# sargent EC200 PSU2007 fuse coiver removal



## philx (Mar 2, 2011)

I am trying to replace a fuse and i've tried pulling and sliding the clear plastic fuse cover with no luck. Can someone describe how this should be done?
thanks


----------



## 100127 (Jul 20, 2006)

A picture of it might help.


----------



## pomme1 (May 19, 2005)

I have the same 'van as you and had the same problem. I think I eventually persuaded the cover out with a thin bladed kitchen knife.


----------



## DJP (May 9, 2005)

Pull a bit harder! It will come off, or ease out with a blunt knife or screwdriver blade.


----------



## philx (Mar 2, 2011)

I am not exactly sure which bit should be moving and where you are putting the knife blade!
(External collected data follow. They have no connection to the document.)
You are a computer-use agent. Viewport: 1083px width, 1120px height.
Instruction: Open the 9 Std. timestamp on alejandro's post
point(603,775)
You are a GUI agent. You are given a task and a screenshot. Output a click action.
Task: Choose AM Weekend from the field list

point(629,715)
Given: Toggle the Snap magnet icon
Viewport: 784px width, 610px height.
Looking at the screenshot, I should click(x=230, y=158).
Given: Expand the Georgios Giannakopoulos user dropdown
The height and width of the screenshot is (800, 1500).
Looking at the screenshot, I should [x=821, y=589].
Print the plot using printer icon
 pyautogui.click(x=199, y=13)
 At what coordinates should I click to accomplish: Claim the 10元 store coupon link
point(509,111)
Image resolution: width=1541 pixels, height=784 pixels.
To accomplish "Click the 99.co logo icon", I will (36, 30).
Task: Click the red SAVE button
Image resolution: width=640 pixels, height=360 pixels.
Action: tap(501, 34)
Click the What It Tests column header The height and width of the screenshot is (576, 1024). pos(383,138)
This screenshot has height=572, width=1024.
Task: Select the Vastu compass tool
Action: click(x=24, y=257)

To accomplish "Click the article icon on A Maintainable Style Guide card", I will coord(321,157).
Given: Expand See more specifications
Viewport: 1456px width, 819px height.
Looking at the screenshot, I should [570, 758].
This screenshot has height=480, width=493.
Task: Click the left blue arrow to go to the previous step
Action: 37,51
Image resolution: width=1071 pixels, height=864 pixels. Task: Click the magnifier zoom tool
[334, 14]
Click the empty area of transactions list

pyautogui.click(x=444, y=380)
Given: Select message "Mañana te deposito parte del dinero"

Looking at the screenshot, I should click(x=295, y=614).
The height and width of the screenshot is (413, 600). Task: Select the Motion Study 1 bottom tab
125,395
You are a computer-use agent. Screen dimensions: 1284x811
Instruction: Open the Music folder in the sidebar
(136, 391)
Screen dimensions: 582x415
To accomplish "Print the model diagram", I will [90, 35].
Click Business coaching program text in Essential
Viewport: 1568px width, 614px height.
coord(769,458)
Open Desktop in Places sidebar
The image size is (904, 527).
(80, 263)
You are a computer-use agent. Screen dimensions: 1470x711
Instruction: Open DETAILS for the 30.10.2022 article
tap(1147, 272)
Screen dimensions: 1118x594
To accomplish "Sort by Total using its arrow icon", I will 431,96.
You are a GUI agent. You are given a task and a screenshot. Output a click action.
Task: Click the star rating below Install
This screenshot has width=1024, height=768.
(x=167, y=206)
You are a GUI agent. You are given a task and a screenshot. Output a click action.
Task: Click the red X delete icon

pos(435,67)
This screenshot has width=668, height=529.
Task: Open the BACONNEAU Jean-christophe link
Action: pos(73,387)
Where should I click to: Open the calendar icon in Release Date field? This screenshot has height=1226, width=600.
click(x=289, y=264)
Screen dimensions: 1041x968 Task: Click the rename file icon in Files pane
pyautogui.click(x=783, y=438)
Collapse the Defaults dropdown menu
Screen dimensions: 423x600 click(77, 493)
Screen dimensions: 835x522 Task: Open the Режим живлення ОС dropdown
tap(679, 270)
Is there a front plate to the clear plastic housing that slides or does the whole of the clear plastic casing move?


----------



## TR5 (Jun 6, 2007)

The whole of the clear plastic cover pulls off. Tug harder, and try pinching in on the longer sides.


----------



## DJP (May 9, 2005)

The whole of the plastic comes out. It sits about 1/4 inside the Sargant box. Put the screwdriver tip between the plastic and the metal casing, not too far in and ease the plastic out a bit like a tyre lever on a bike tyre. It's just a god tight fit.


----------



## philx (Mar 2, 2011)

Done it! 
Thanks for all the help!


----------